Work required —
Filter the data for "computer" and copy matching lines.

Exercise data —
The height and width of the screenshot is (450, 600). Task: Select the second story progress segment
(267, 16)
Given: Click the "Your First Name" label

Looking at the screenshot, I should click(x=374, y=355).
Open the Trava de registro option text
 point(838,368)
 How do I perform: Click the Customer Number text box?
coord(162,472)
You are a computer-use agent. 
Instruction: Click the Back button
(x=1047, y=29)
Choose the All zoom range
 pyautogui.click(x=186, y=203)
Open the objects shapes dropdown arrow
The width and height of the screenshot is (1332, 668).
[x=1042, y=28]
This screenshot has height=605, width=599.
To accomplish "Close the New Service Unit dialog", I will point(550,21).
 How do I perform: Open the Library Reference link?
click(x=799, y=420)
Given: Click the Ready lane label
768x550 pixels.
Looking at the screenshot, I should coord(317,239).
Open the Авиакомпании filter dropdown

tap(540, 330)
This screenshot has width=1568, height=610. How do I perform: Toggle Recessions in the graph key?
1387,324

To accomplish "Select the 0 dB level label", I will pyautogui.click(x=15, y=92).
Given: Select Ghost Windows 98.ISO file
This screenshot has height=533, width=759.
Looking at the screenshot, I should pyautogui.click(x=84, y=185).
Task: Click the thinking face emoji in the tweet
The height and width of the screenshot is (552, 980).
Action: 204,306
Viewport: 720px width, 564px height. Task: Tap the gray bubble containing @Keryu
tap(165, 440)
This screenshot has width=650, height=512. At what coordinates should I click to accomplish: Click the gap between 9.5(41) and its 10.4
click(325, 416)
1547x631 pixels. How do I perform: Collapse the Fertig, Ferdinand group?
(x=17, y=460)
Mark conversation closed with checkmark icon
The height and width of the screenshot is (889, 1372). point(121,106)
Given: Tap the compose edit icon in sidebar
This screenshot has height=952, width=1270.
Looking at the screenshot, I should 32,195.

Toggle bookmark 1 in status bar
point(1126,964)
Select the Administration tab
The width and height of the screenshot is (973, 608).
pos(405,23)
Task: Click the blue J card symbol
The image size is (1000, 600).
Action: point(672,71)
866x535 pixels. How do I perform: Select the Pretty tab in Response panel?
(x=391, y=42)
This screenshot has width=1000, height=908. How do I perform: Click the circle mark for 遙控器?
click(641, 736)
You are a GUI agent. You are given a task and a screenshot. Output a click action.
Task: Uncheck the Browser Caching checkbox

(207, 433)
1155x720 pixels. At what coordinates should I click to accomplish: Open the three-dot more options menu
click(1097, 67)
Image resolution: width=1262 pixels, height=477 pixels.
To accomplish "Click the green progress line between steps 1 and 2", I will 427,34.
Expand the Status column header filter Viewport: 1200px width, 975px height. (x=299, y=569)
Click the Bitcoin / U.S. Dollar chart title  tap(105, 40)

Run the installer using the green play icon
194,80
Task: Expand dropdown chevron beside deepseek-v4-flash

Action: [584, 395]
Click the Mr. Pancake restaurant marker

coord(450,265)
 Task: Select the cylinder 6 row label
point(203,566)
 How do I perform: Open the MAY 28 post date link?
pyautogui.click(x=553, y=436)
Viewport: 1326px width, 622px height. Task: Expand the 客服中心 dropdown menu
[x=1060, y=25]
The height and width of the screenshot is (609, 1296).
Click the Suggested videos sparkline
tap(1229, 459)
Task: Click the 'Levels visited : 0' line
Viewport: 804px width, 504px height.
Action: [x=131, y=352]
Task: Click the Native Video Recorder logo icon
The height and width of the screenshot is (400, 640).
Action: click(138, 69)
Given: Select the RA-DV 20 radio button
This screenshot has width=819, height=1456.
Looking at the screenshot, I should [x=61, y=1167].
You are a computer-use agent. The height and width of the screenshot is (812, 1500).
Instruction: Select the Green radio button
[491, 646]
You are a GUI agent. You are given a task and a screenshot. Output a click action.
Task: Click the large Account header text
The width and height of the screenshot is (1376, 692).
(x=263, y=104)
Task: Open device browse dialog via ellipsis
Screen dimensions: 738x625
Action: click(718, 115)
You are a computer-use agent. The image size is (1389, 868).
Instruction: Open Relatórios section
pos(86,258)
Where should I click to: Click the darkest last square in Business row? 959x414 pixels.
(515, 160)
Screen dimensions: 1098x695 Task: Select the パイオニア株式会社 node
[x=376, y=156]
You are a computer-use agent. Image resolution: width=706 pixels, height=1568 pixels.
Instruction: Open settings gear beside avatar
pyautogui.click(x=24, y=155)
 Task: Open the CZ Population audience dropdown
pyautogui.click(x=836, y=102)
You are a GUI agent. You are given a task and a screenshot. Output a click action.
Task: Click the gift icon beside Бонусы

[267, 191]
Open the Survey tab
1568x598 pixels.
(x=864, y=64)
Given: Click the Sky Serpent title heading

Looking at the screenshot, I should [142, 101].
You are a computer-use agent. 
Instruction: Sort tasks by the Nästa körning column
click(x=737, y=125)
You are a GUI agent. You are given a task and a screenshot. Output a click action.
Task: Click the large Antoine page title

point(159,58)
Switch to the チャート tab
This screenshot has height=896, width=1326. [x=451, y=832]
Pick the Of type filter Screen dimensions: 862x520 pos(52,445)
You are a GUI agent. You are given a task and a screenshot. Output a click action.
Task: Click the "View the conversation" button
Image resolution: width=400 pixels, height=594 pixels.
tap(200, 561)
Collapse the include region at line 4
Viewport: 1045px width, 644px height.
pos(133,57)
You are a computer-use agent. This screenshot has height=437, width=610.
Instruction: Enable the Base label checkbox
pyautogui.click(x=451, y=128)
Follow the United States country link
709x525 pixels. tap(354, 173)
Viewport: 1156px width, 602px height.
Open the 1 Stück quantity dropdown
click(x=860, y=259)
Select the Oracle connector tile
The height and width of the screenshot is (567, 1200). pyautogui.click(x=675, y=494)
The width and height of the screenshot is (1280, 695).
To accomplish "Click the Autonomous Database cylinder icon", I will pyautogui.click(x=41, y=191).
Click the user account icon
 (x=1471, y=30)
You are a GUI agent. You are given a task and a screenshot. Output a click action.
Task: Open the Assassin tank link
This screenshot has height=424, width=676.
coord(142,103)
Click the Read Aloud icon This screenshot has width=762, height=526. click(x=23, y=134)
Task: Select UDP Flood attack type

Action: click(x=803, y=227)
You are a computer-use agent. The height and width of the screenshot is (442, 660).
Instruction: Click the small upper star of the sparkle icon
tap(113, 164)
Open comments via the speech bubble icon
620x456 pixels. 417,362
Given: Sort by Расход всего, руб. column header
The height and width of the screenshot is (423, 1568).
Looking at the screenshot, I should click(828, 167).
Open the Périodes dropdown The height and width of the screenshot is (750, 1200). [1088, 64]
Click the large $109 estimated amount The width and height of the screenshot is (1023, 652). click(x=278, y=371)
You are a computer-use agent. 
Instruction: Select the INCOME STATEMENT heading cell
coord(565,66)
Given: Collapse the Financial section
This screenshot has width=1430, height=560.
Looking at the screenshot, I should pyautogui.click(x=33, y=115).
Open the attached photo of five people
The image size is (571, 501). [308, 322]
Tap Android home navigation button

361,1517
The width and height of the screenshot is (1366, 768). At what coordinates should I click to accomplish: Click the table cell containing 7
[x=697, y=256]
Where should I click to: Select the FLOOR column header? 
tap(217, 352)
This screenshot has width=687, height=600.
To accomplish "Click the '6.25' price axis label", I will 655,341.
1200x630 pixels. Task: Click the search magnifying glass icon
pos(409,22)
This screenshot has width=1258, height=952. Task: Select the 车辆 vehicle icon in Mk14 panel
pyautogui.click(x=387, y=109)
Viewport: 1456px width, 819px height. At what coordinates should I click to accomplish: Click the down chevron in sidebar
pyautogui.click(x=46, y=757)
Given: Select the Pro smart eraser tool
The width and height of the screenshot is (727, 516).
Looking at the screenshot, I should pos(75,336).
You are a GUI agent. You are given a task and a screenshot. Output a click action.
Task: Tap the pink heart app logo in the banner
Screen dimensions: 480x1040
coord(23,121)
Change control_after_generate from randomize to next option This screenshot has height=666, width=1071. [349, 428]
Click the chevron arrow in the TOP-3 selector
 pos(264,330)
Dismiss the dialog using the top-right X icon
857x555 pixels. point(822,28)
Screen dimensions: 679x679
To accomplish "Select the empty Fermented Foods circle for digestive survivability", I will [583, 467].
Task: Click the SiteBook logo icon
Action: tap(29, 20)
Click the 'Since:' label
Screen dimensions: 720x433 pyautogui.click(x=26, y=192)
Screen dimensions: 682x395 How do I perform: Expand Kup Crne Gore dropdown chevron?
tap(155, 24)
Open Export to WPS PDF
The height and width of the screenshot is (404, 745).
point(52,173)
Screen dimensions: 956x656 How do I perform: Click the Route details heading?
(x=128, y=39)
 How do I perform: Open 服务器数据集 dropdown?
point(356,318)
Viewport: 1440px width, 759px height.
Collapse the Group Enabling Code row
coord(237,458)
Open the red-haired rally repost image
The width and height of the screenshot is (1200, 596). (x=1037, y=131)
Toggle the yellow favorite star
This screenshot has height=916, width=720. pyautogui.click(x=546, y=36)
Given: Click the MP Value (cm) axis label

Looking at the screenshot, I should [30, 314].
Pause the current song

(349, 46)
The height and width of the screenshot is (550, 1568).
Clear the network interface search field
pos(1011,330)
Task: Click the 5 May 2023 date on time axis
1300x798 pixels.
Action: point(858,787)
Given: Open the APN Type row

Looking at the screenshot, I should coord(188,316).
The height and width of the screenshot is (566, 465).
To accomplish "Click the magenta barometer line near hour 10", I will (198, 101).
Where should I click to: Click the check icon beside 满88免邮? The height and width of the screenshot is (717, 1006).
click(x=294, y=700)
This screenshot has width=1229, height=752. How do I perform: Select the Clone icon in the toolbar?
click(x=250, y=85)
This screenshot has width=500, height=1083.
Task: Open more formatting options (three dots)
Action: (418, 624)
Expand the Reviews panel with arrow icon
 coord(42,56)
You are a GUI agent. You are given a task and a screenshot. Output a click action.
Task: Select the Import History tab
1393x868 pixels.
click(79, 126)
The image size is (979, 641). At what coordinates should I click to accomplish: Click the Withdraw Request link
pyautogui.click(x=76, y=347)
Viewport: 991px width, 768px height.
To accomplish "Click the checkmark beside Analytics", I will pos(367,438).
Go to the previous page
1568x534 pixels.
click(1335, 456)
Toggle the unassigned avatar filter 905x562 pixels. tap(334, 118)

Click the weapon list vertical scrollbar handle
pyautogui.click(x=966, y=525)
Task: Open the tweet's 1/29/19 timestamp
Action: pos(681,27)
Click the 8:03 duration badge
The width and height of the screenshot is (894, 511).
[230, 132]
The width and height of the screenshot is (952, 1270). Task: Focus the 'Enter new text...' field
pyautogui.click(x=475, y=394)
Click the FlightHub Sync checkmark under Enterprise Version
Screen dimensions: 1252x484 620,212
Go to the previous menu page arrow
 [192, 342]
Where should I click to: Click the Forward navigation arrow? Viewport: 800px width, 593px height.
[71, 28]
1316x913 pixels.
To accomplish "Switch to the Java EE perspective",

Exercise answer —
You are a computer-use agent. 
You are a computer-use agent. The height and width of the screenshot is (812, 1500).
You are a computer-use agent. The image size is (1389, 868).
You are a computer-use agent. Image resolution: width=706 pixels, height=1568 pixels.
You are a computer-use agent. 
You are a computer-use agent. This screenshot has height=437, width=610.
You are a computer-use agent. The height and width of the screenshot is (442, 660).
You are a computer-use agent. 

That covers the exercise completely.